Contrariamente aos
restantes animais, que apenas possuem um território, o homem vive aberto a um
cosmos ilimitado, ecumenicamente organizado em sociedade, modo natural da
convivência humana. Esta necessidade de viver em sociedade, prende-se com a
fragilidade física do ser humano, frente aos animais que com ele coabitam o
espaço terrestre, assim como para melhor poder enfrentar os fenómenos da
natureza, que por vezes lhe são adversos.
Na pluralidade de formas
da sociedade humana, no que respeita à vida social de cada indivíduo,
correspondem vínculos sociais que têm a sua origem numa convivência direta,
desde logo se destacando a família, integrada numa comunidade, a sociedade
religiosa ou Igreja, a sociedade política ou Estado.
Começa, então, por haver
uma ligação homem-mundo, que é uma relação constitutiva, porque o homem deve
viver em contacto com o mundo, transformá-lo e humanizá-lo.
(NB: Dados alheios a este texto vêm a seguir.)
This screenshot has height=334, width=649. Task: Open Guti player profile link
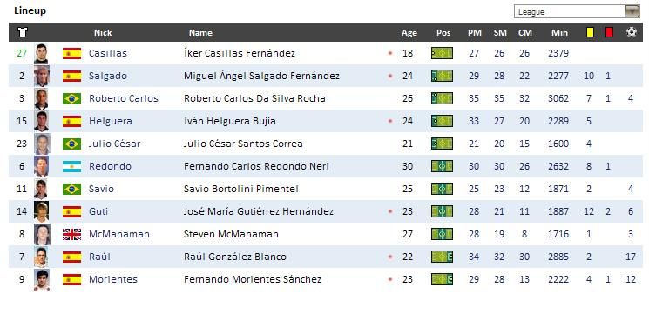(98, 211)
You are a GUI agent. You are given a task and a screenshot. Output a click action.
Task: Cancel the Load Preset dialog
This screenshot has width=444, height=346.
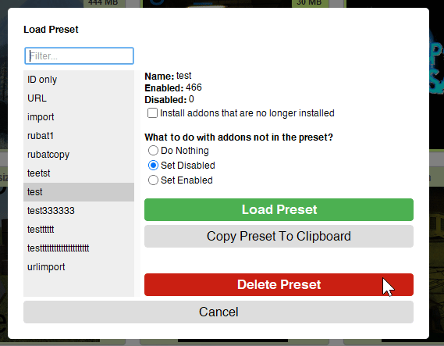218,312
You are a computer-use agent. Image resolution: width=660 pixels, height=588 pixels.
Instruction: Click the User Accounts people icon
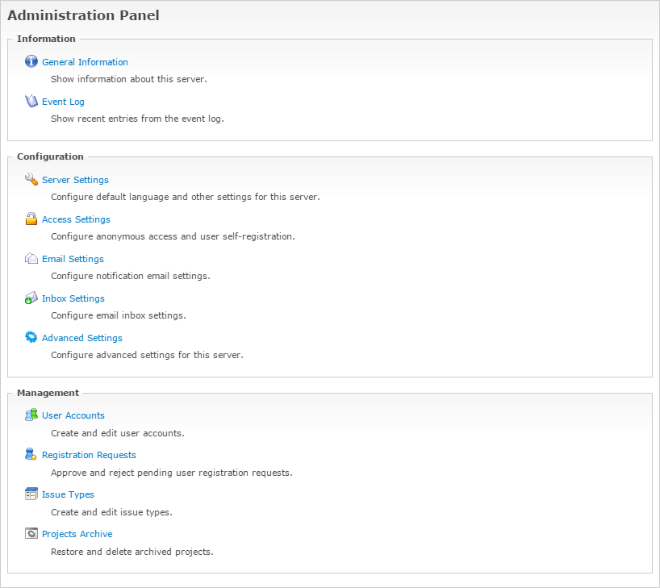(31, 415)
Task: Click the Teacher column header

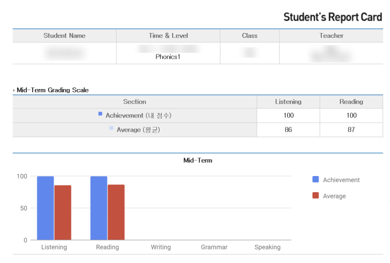Action: [331, 36]
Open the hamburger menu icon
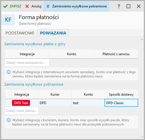This screenshot has height=140, width=145. point(48,6)
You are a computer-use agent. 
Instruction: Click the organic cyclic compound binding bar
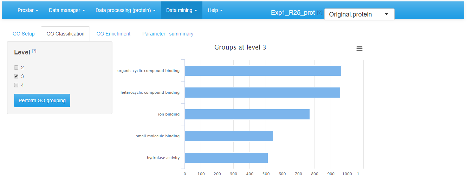tap(262, 71)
O mundo sem o homem
seria impensável, careceria de sentido, seria fechado em si mesmo, sem história,
por isso, nesta relação, o primado vai para o homem, cujo sentido de vida não
se esgota nesta relação com o mundo o qual, por sua vez, está perante o homem
como realidade independente dele, possuindo um dinamismo formante.
Não se esgotando o
sentido da vida do homem, na relação que tem com o mundo, a comunidade, na sua
razão de ser, impõe aos seus membros certos deveres de colaboração na obra de
todos, ou de abstenção de atos prejudiciais ao Bem-comum e, portanto, qualquer
grupo social, consciente da sua existência como tal, tenderá a preservar, a
aperfeiçoar e progredir em ordem à melhor estabilidade, desenvolvimento
sócio-económico e político-cultural, procurando garantir a própria existência e
atingir, eficazmente, os seus fins.
Tanto quanto permite a
capacidade intelectiva de recordar no tempo, julga-se saber que o mito teria
sido a primeira manifestação racional do homem, e que através desta mentalidade
mítico-simbólica, o ser humano procurava uma explicação para tudo o que o
rodeava, inclusive para a sua origem.
O homem vivia ligado aos
deuses, e não era então possível cortar o cordão umbilical desta união e
fazê-lo regressar à mãe natureza, e desta partir para a autocrítica
desmitologizadora. O seu lugar era um ponto demiúrgico, a sua mentalidade
fechada, redutora da realidade concreta, amedrontada pela omnipotência divina.
A realidade era o mito e
fora deste esquema mental nada tinha significado nem justificação. Assim: «… o mito para o homem da mítica não é o
mito mas a própria verdade pois ele está ligado ao conhecimento inicial que ele
tem de si mesmo e do seu ambiente, é uma estrutura deste conhecimento.»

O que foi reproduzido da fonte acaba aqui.